#### Task goal:
Reproduce every line of the data below without any change.

Data items:
- - - - - - -

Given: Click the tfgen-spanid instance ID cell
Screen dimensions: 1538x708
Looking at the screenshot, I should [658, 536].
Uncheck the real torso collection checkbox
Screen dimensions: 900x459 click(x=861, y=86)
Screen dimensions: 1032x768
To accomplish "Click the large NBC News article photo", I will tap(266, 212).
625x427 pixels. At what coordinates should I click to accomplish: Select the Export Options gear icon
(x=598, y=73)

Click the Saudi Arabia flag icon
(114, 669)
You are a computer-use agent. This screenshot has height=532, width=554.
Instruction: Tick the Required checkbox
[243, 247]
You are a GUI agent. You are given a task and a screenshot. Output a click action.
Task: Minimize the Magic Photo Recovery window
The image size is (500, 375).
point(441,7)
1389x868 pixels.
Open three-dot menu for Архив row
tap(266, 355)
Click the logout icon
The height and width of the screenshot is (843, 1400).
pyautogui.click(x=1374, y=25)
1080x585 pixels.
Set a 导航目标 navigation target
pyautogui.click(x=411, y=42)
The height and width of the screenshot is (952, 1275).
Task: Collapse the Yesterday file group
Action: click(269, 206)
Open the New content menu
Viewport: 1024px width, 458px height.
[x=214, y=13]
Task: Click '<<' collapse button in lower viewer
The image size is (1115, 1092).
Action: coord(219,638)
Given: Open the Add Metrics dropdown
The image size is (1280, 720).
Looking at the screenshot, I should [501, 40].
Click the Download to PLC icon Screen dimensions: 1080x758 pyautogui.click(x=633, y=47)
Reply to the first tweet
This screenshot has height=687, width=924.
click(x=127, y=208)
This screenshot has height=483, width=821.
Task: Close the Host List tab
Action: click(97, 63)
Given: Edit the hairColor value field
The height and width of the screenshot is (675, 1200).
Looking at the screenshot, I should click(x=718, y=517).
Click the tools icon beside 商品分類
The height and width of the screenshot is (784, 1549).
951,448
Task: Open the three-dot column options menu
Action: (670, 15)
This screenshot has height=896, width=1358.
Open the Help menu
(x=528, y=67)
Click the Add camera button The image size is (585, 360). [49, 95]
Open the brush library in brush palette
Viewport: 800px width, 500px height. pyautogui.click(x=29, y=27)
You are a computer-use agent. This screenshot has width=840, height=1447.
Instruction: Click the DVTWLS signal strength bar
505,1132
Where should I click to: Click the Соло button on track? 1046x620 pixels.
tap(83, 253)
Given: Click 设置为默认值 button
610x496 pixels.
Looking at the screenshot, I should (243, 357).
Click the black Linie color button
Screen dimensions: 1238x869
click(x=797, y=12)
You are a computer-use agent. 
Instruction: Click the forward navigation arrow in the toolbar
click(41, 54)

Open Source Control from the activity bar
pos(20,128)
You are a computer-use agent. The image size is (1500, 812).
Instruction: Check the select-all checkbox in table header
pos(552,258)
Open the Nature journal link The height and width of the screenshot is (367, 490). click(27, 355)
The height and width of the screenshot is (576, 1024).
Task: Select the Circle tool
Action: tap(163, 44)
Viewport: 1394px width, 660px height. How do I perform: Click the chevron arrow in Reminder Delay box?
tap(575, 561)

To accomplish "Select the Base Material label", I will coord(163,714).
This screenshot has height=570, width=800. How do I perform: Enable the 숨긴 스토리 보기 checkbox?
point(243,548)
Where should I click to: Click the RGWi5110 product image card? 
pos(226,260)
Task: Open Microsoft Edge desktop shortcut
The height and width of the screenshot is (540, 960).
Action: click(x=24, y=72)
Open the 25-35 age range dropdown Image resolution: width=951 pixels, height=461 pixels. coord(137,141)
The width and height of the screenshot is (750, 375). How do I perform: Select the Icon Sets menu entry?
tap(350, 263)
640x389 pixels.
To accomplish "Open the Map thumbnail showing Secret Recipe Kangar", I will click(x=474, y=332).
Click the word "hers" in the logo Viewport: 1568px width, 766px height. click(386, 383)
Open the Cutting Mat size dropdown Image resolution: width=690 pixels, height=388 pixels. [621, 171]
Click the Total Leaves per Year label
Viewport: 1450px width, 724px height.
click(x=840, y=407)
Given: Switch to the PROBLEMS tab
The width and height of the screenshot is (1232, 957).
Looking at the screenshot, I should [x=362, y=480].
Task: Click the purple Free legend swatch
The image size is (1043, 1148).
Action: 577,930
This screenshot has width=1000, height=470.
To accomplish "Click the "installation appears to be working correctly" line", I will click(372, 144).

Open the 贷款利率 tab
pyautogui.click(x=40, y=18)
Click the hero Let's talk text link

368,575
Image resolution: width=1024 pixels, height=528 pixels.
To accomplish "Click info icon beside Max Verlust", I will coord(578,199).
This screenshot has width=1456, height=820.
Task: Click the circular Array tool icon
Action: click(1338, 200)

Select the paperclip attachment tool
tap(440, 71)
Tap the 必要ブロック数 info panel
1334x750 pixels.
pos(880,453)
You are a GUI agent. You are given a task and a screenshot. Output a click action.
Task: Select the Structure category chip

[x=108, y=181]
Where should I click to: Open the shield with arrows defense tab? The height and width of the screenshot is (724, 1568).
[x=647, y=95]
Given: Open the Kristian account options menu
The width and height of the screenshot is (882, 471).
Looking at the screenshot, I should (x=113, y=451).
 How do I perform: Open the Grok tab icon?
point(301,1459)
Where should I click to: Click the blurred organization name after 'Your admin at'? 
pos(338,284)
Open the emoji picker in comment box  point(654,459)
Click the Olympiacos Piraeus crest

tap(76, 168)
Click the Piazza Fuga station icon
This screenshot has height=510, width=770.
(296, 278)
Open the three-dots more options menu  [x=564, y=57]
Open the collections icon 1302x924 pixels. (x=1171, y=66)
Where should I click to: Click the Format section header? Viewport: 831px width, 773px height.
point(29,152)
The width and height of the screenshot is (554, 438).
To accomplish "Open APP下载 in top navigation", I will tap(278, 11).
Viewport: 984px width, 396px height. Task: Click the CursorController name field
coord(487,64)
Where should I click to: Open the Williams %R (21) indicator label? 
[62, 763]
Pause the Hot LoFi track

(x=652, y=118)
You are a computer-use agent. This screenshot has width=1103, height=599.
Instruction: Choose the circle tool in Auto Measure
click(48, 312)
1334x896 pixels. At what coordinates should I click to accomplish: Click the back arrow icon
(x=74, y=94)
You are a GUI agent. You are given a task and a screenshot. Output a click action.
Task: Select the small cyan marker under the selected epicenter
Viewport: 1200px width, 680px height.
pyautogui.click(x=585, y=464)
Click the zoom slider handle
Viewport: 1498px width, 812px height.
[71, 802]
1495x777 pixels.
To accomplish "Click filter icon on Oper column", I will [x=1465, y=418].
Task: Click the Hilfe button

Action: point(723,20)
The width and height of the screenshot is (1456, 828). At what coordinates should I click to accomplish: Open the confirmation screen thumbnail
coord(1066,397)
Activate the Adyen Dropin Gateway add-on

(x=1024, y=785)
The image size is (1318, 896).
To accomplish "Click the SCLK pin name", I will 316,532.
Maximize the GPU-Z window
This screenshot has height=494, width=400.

- - - - - - -

#### Result of the exercise:
Given: Click the tfgen-spanid instance ID cell
Screen dimensions: 1538x708
Looking at the screenshot, I should [658, 536].
Uncheck the real torso collection checkbox
Screen dimensions: 900x459 click(x=861, y=86)
Screen dimensions: 1032x768
To accomplish "Click the large NBC News article photo", I will tap(266, 212).
625x427 pixels. At what coordinates should I click to accomplish: Select the Export Options gear icon
(x=598, y=73)

Click the Saudi Arabia flag icon
(114, 669)
You are a computer-use agent. This screenshot has height=532, width=554.
Instruction: Tick the Required checkbox
[243, 247]
You are a GUI agent. You are given a task and a screenshot. Output a click action.
Task: Minimize the Magic Photo Recovery window
The image size is (500, 375).
point(441,7)
1389x868 pixels.
Open three-dot menu for Архив row
tap(266, 355)
Click the logout icon
The height and width of the screenshot is (843, 1400).
pyautogui.click(x=1374, y=25)
1080x585 pixels.
Set a 导航目标 navigation target
pyautogui.click(x=411, y=42)
The height and width of the screenshot is (952, 1275).
Task: Collapse the Yesterday file group
Action: click(269, 206)
Open the New content menu
Viewport: 1024px width, 458px height.
[x=214, y=13]
Task: Click '<<' collapse button in lower viewer
The image size is (1115, 1092).
Action: coord(219,638)
Given: Open the Add Metrics dropdown
The image size is (1280, 720).
Looking at the screenshot, I should [501, 40].
Click the Download to PLC icon Screen dimensions: 1080x758 pyautogui.click(x=633, y=47)
Reply to the first tweet
This screenshot has height=687, width=924.
click(x=127, y=208)
This screenshot has height=483, width=821.
Task: Close the Host List tab
Action: click(97, 63)
Given: Edit the hairColor value field
The height and width of the screenshot is (675, 1200).
Looking at the screenshot, I should click(x=718, y=517).
Click the tools icon beside 商品分類
The height and width of the screenshot is (784, 1549).
951,448
Task: Open the three-dot column options menu
Action: (670, 15)
This screenshot has height=896, width=1358.
Open the Help menu
(x=528, y=67)
Click the Add camera button The image size is (585, 360). [49, 95]
Open the brush library in brush palette
Viewport: 800px width, 500px height. pyautogui.click(x=29, y=27)
You are a computer-use agent. This screenshot has width=840, height=1447.
Instruction: Click the DVTWLS signal strength bar
505,1132
Where should I click to: Click the Соло button on track? 1046x620 pixels.
tap(83, 253)
Given: Click 设置为默认值 button
610x496 pixels.
Looking at the screenshot, I should (243, 357).
Click the black Linie color button
Screen dimensions: 1238x869
click(x=797, y=12)
You are a computer-use agent. 
Instruction: Click the forward navigation arrow in the toolbar
click(41, 54)

Open Source Control from the activity bar
pos(20,128)
You are a computer-use agent. The image size is (1500, 812).
Instruction: Check the select-all checkbox in table header
pos(552,258)
Open the Nature journal link The height and width of the screenshot is (367, 490). click(27, 355)
The height and width of the screenshot is (576, 1024).
Task: Select the Circle tool
Action: tap(163, 44)
Viewport: 1394px width, 660px height. How do I perform: Click the chevron arrow in Reminder Delay box?
tap(575, 561)

To accomplish "Select the Base Material label", I will coord(163,714).
This screenshot has height=570, width=800. How do I perform: Enable the 숨긴 스토리 보기 checkbox?
point(243,548)
Where should I click to: Click the RGWi5110 product image card? 
pos(226,260)
Task: Open Microsoft Edge desktop shortcut
The height and width of the screenshot is (540, 960).
Action: click(x=24, y=72)
Open the 25-35 age range dropdown Image resolution: width=951 pixels, height=461 pixels. coord(137,141)
The width and height of the screenshot is (750, 375). How do I perform: Select the Icon Sets menu entry?
tap(350, 263)
640x389 pixels.
To accomplish "Open the Map thumbnail showing Secret Recipe Kangar", I will click(x=474, y=332).
Click the word "hers" in the logo Viewport: 1568px width, 766px height. click(386, 383)
Open the Cutting Mat size dropdown Image resolution: width=690 pixels, height=388 pixels. [621, 171]
Click the Total Leaves per Year label
Viewport: 1450px width, 724px height.
click(x=840, y=407)
Given: Switch to the PROBLEMS tab
The width and height of the screenshot is (1232, 957).
Looking at the screenshot, I should [x=362, y=480].
Task: Click the purple Free legend swatch
The image size is (1043, 1148).
Action: 577,930
This screenshot has width=1000, height=470.
To accomplish "Click the "installation appears to be working correctly" line", I will click(372, 144).

Open the 贷款利率 tab
pyautogui.click(x=40, y=18)
Click the hero Let's talk text link

368,575
Image resolution: width=1024 pixels, height=528 pixels.
To accomplish "Click info icon beside Max Verlust", I will coord(578,199).
This screenshot has width=1456, height=820.
Task: Click the circular Array tool icon
Action: click(1338, 200)

Select the paperclip attachment tool
tap(440, 71)
Tap the 必要ブロック数 info panel
1334x750 pixels.
pos(880,453)
You are a GUI agent. You are given a task and a screenshot. Output a click action.
Task: Select the Structure category chip

[x=108, y=181]
Where should I click to: Open the shield with arrows defense tab? The height and width of the screenshot is (724, 1568).
[x=647, y=95]
Given: Open the Kristian account options menu
The width and height of the screenshot is (882, 471).
Looking at the screenshot, I should (x=113, y=451).
 How do I perform: Open the Grok tab icon?
point(301,1459)
Where should I click to: Click the blurred organization name after 'Your admin at'? 
pos(338,284)
Open the emoji picker in comment box  point(654,459)
Click the Olympiacos Piraeus crest

tap(76, 168)
Click the Piazza Fuga station icon
This screenshot has height=510, width=770.
(296, 278)
Open the three-dots more options menu  [x=564, y=57]
Open the collections icon 1302x924 pixels. (x=1171, y=66)
Where should I click to: Click the Format section header? Viewport: 831px width, 773px height.
point(29,152)
The width and height of the screenshot is (554, 438).
To accomplish "Open APP下载 in top navigation", I will tap(278, 11).
Viewport: 984px width, 396px height. Task: Click the CursorController name field
coord(487,64)
Where should I click to: Open the Williams %R (21) indicator label? 
[62, 763]
Pause the Hot LoFi track

(x=652, y=118)
You are a computer-use agent. This screenshot has width=1103, height=599.
Instruction: Choose the circle tool in Auto Measure
click(48, 312)
1334x896 pixels. At what coordinates should I click to accomplish: Click the back arrow icon
(x=74, y=94)
You are a GUI agent. You are given a task and a screenshot. Output a click action.
Task: Select the small cyan marker under the selected epicenter
Viewport: 1200px width, 680px height.
pyautogui.click(x=585, y=464)
Click the zoom slider handle
Viewport: 1498px width, 812px height.
[71, 802]
1495x777 pixels.
To accomplish "Click filter icon on Oper column", I will [x=1465, y=418].
Task: Click the Hilfe button

Action: point(723,20)
The width and height of the screenshot is (1456, 828). At what coordinates should I click to accomplish: Open the confirmation screen thumbnail
coord(1066,397)
Activate the Adyen Dropin Gateway add-on

(x=1024, y=785)
The image size is (1318, 896).
To accomplish "Click the SCLK pin name", I will 316,532.
Maximize the GPU-Z window
This screenshot has height=494, width=400.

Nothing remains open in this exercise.